Need a Script to Format PIX/ASA log into CSV

Question

I'm working a project to parse various on a server into csv. Does anyone have a good perl script or gawk statement that can parse a standard PIX/ASA log into CSV...

Thanks.

Answer 1

I helped write an in-house parse for PIX/ASA logs which I can't share. We wanted to have source and destination information for all traffic related messages, for instance. We ended up making a module that parsed each message code individually. Another hurdle is that some information like protocol names and name declarations show up as the alias, not number or IP in the logs. The CPAN module PIX::Walker can help resolve those issues.
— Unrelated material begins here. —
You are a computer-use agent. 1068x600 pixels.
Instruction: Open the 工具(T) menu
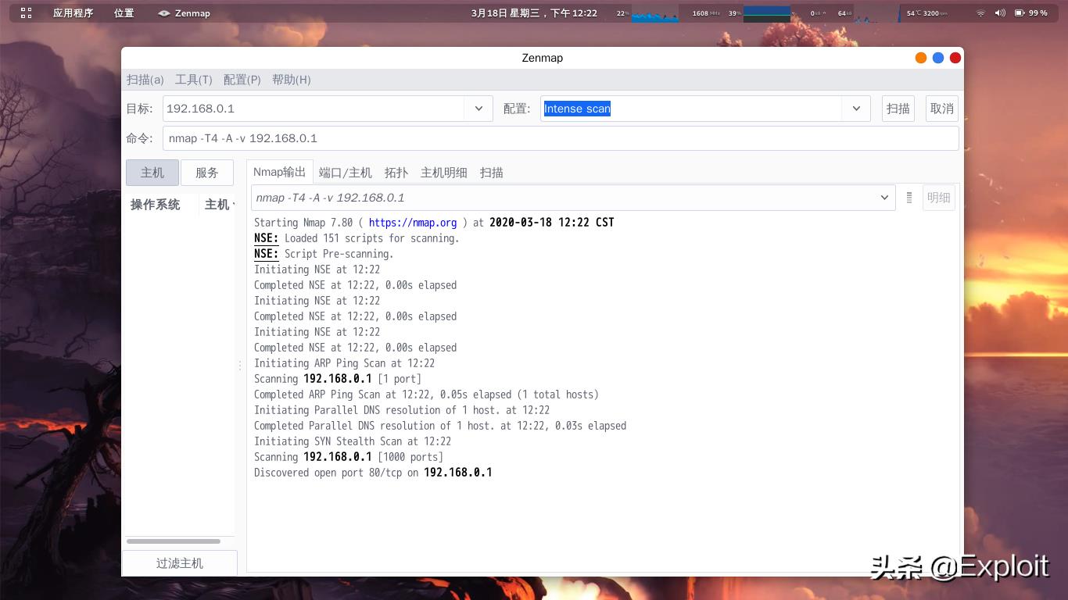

If all you want is severity, code and message you can use:

#!/usr/bin/perl

use strict;

if (-e $ARGV[0]) {
 open(INFILE,$ARGV[0]);
} else {
 die "Cannot open logfile $ARGV[0]\n";
}

foreach my $line (<INFILE>) {
 chomp $line;
 if (/^%(ASA|PIX)-(\d{1})-(\d{6}): (.*)/) {
  print "\"" . $1 . "\",\"" . $2 . "\",\"" . $3 . "\"\n";
 }
}

But if that's all you want I'd recommend using syslog-ng and mysql with a config like:

options {
        long_hostnames(off);
        sync(100);
        stats(43200);
        use_fqdn(no);
        keep_hostname(yes);
        owner (nglog);
};

source udpsource { udp(ip(0.0.0.0) port(514));};

parser asa {
 csv-parser(colunms("ASA_SEV", "ASA_CODE", "ASA_TXT")
 flags(escape-none)
 delimiters("-:")
 );
};

destination d_sql { 
  sql(type(mysql)
  host("logserver") username("syslog-ng") password("password")
  database("logs")
  table("ASAlogs")
  columns("datetime", "host", "severity", "code", "message")
  values("$R_DATE", "$HOST", "$ASA_SEV", "$ASA_CODE", "$ASA_TXT")
  indexes("datetime", "host", "severity", "code"));
};

log { source{udpsource};
    log {parser(asa); destination(d_sql)};
};

This way it's in a database that you can run reports from. You could also make a very simple PHP or Ruby on Rails web front end.